While it might be tempting to estimate the AH rating of a battery from its CCA rating, there is not a simple relationship between these two battery parameters.54)

Having said that, if one is aware of the limitations of the battery it can play a role in the campervan, particularly as a “learner battery” that the beginner often murders. Lifespan on these batteries can be maximized by cycling lightly, perhaps 20% depth of discharge. They can also be used for people who are not away from shore power very long:

A drycamper's needs are quite different from the [RV park power] pedestal crowd. If heavily cycling a battery then most 12v jars are a serious compromise and require special charging treatment… The person who drives from pedestal to pedestal and only occasionally camps without hookups might be well served by a 12v dual purpose battery… - landyacht31855)

Pro: Local and 24hr availability in stores can be valuable. Warranties are nationwide; save your receipt as it is usually required.

Con: Significantly less capacity than a real deep cycle bank; a group 27 wally world battery has about 1/2 the Ah capacity. Drastically reduced longevity when cycled to 50% DoD as with most campervan usage patterns.

Further reading: this page with further explanation and teardowns to show the difference between deep cycle and “deep cycle” batteries.

Telco backup batteries

Telcos and other companies that need battery backup rotate their AGM batteries out regularly; these find their way onto the used market on pallets for relatively low prices.

These backup batteries are not meant to cycle, vandweller style. They are designed to live on Float forever then suddently dump their power when grid power goes down.

Can you make them work for you? Maybe, but people who can squeeze some use out of them already know what they are doing.

Lithium chemistries

Lithium battery banks are lighter, can handled more current56), and have higher energy density than lead-acid batteries. The main drawback is price. See the Lithium batteries page.

Lithium banks come in three main forms:

  • “drop-in” batteries that are the same size and general voltage range as the lead batteries they replace. Example: Battle Born BMS is built in.
  • DIY banks, often “bare” cells 3.2v cells in 4S configuration, with or without BMS. These are not the same size or shape as lead batteries, and require a moderate amount of knowledge to use without blowing yourself up.
  • Manufactured complete banks that do not mimic the physical shape of lead batteries


Because of the very high energy density and sensitivity to temperature and voltage extremes, most Li banks are equipped with a Battery Management System (BMS) which monitors and controls the bank and the cells in it.

Depending on the BMS, features may include:

  • protection from overcharging individual cells
  • “top balancing” cells, getting cell voltages to match when fully charged
  • protection from over-discharge
  • protection from excess current in charging and/or discharging
  • prevention of charging when temps are too low57)


LiFePO4 drop-ins like Battle Born and SOKhave moved to their own page.

LiFePO4 DIY info can be found on on Will Prowse's pages about cells and BMS, and in this distillation of a 10-year thread on the Crusisers & Sailing forum.

Record excerpts:
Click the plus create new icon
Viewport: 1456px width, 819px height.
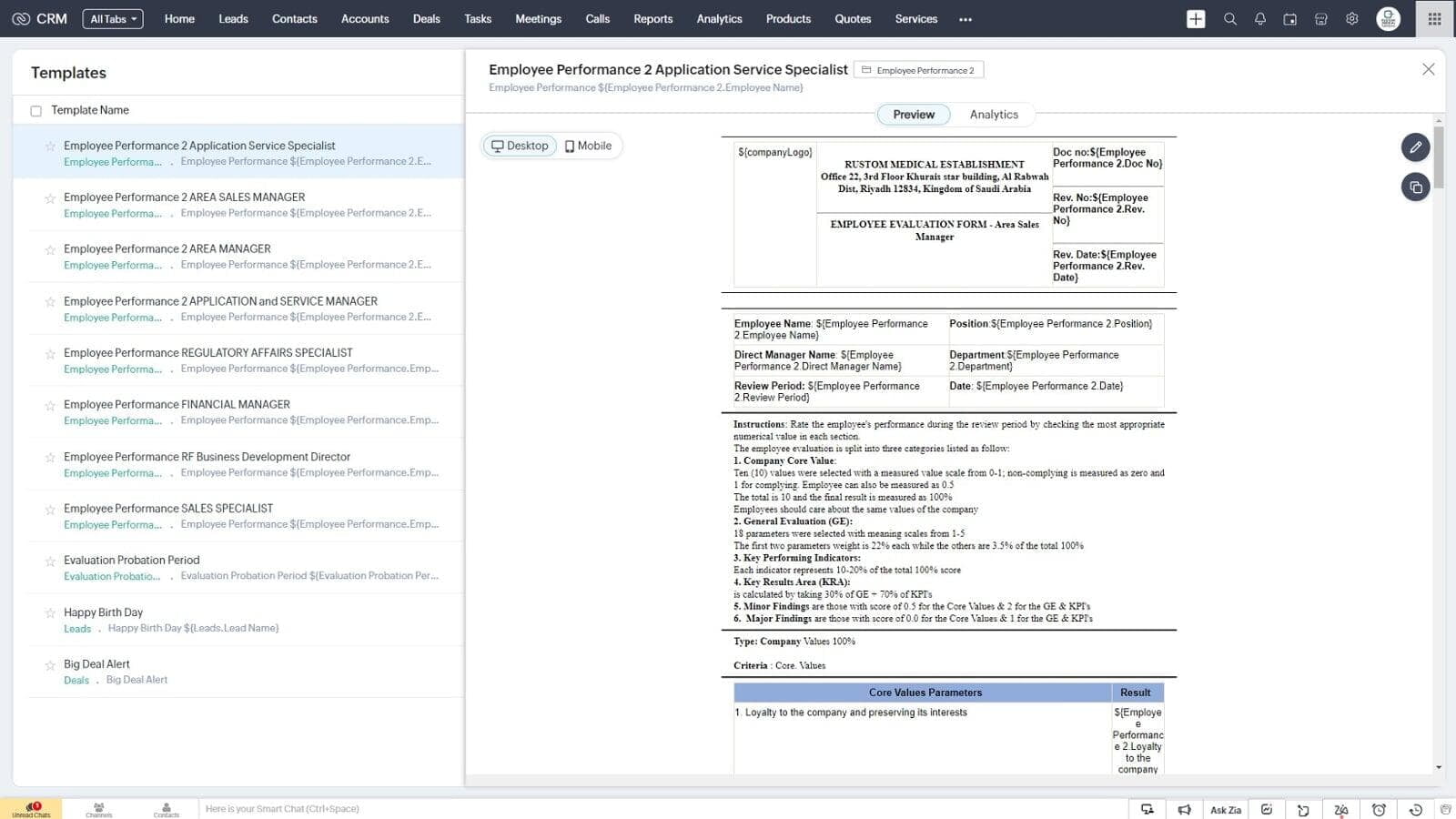point(1196,19)
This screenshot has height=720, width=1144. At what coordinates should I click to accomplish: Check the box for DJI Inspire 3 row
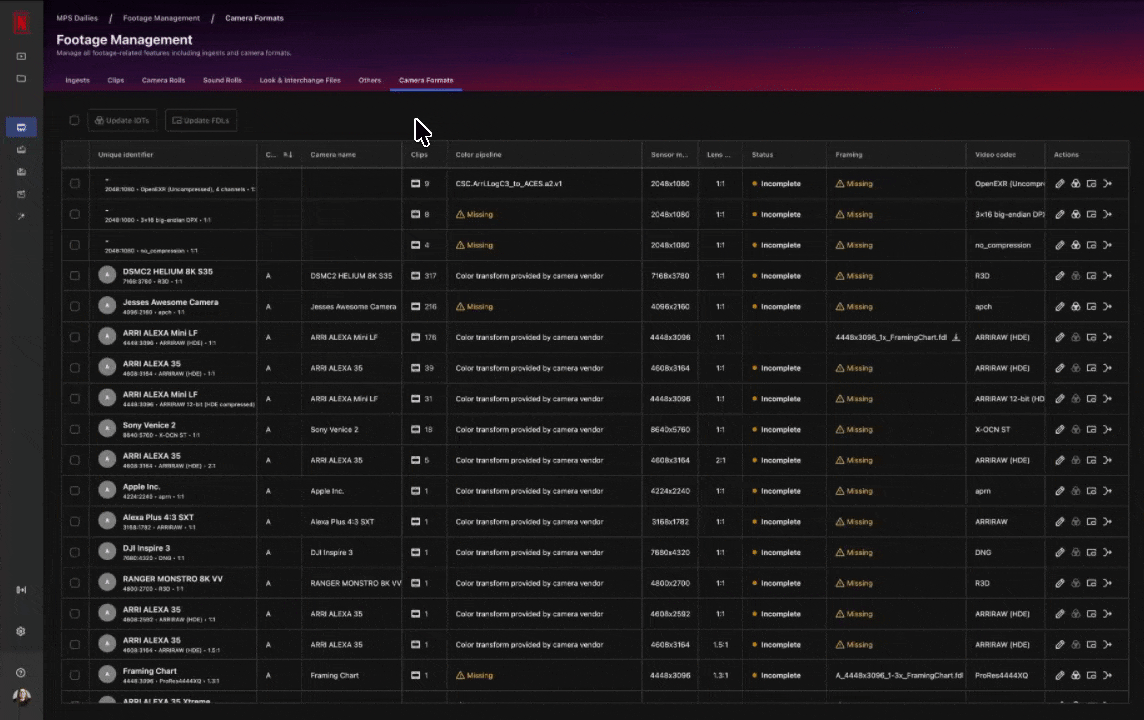click(x=74, y=553)
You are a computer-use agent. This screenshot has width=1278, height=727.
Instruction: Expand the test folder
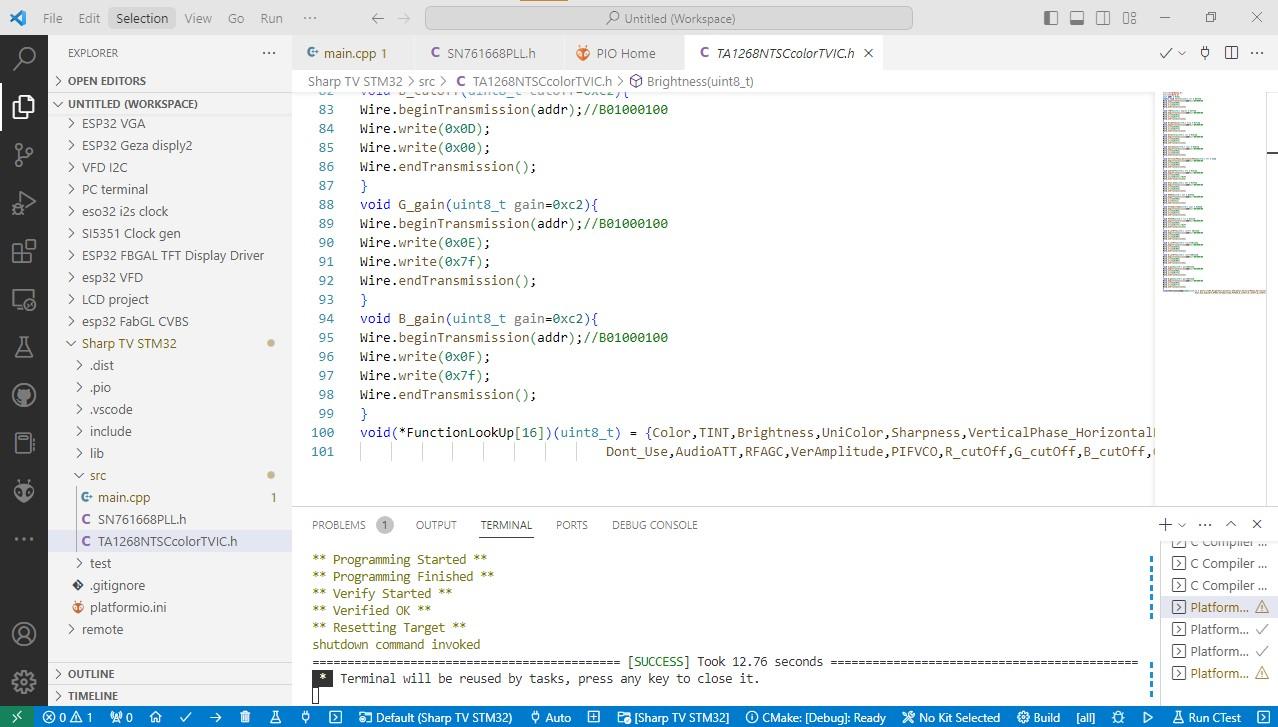click(x=100, y=563)
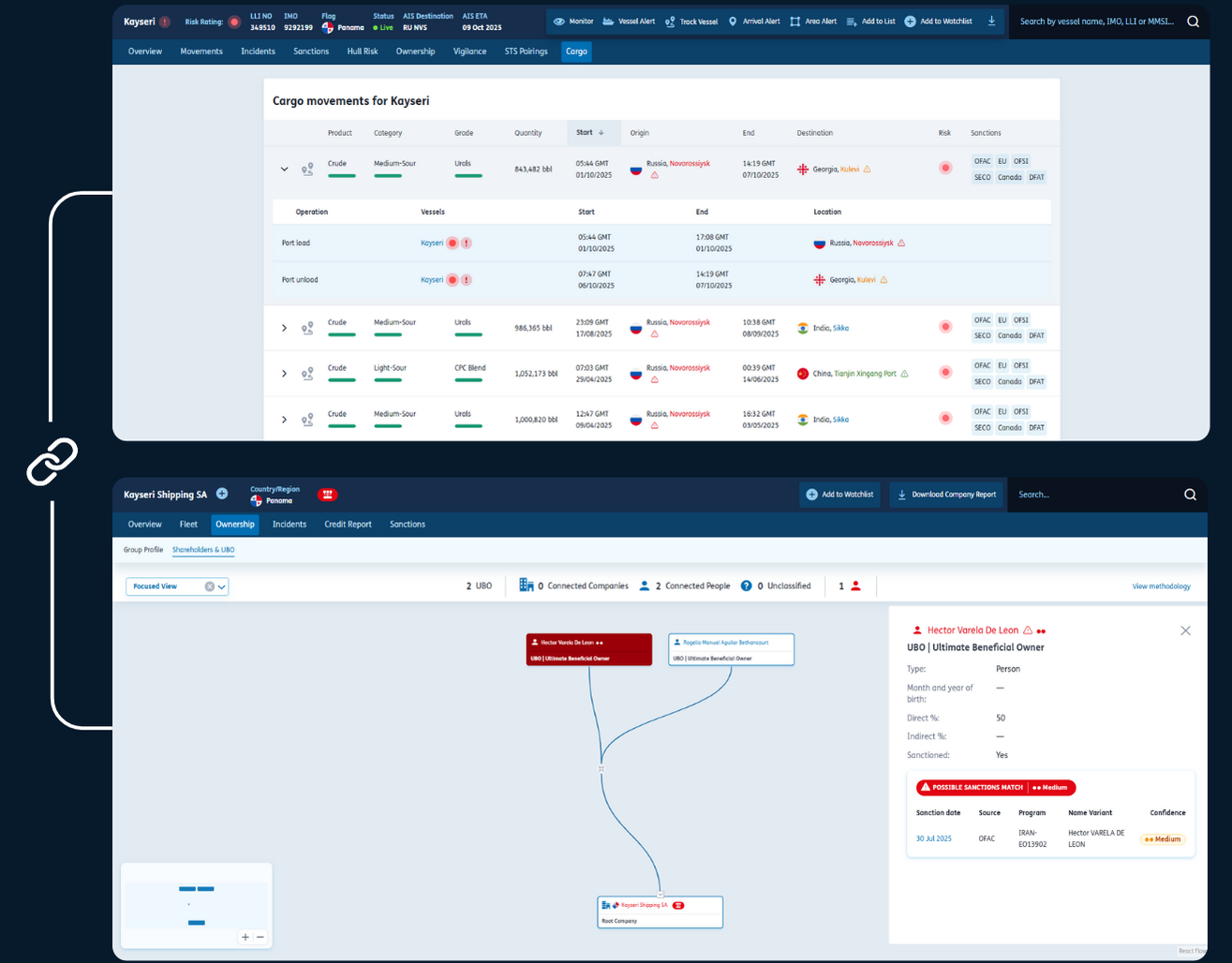This screenshot has height=963, width=1232.
Task: Close the Hector Varela De Leon panel
Action: pos(1185,630)
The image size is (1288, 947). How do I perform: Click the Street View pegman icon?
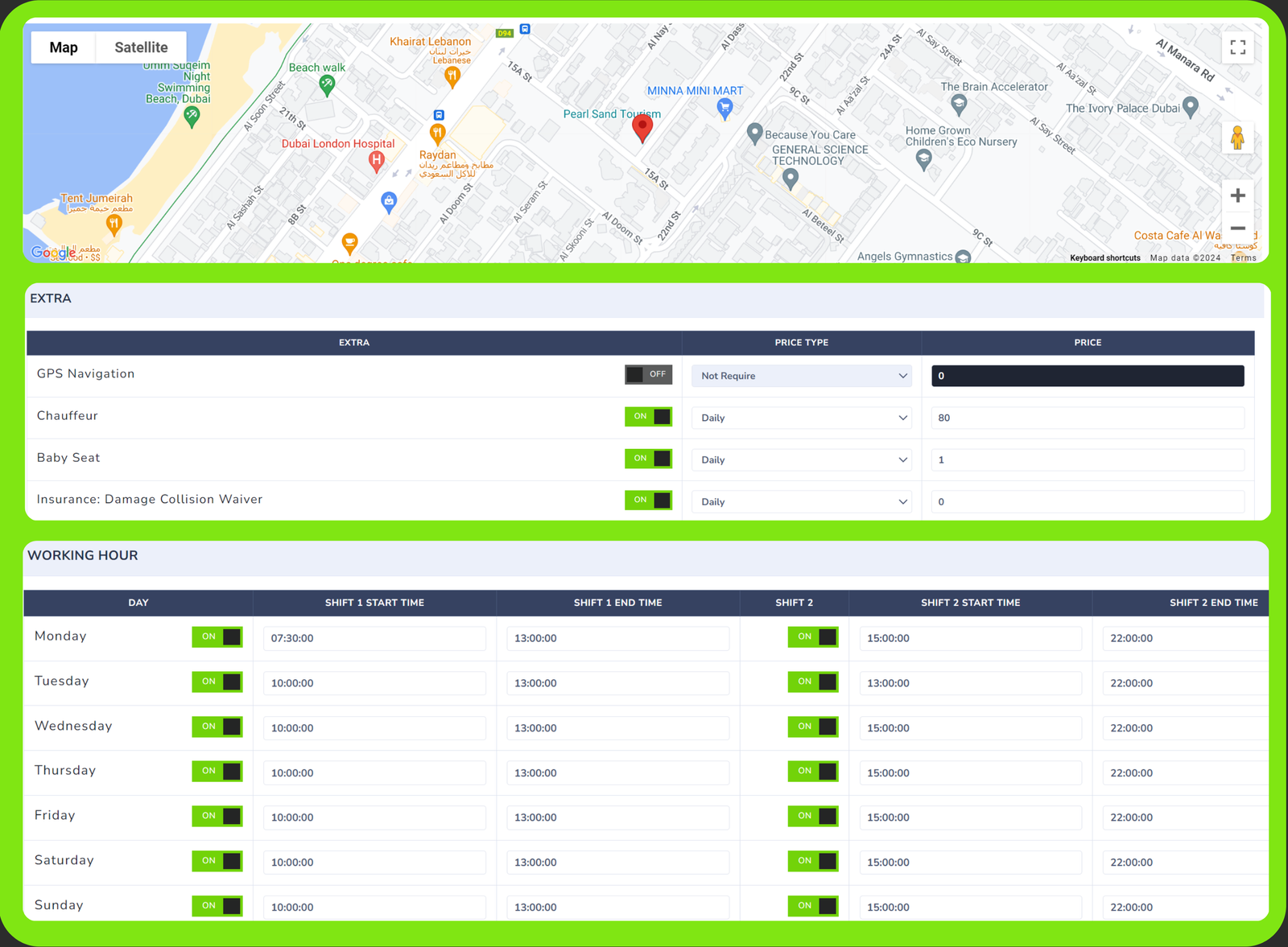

Problem requirements:
In the campervan battery passage, what is the main drawback of lithium battery banks?

Reply:
Their price.